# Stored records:
************

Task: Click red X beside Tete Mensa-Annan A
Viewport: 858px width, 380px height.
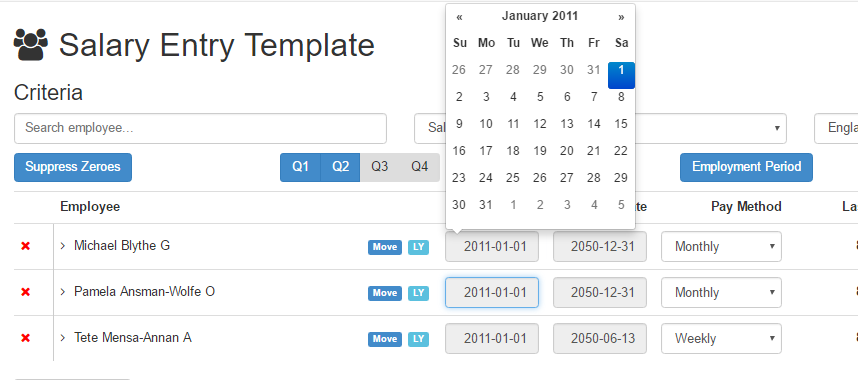Action: coord(25,338)
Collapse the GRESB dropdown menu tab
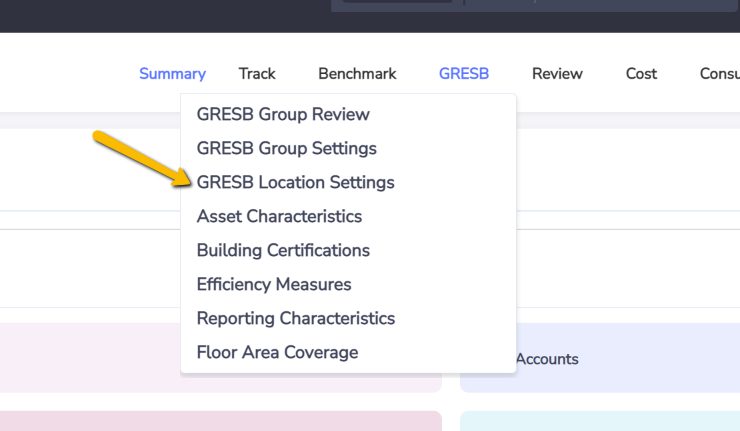 click(464, 74)
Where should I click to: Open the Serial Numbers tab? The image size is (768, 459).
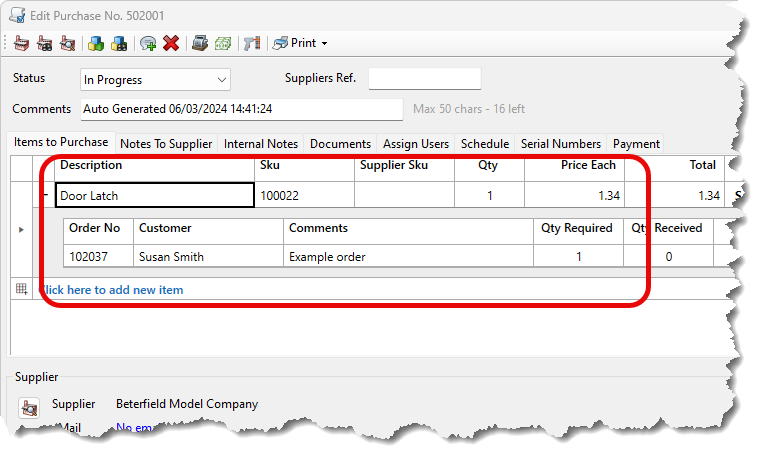pos(560,144)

************

# Activity:
Leave every image out and retype the entries above word for word.

# Solution to this problem:
Task: Click red X beside Tete Mensa-Annan A
Viewport: 858px width, 380px height.
Action: coord(25,338)
Collapse the GRESB dropdown menu tab
 click(464, 74)
Where should I click to: Open the Serial Numbers tab? The image size is (768, 459).
pos(560,144)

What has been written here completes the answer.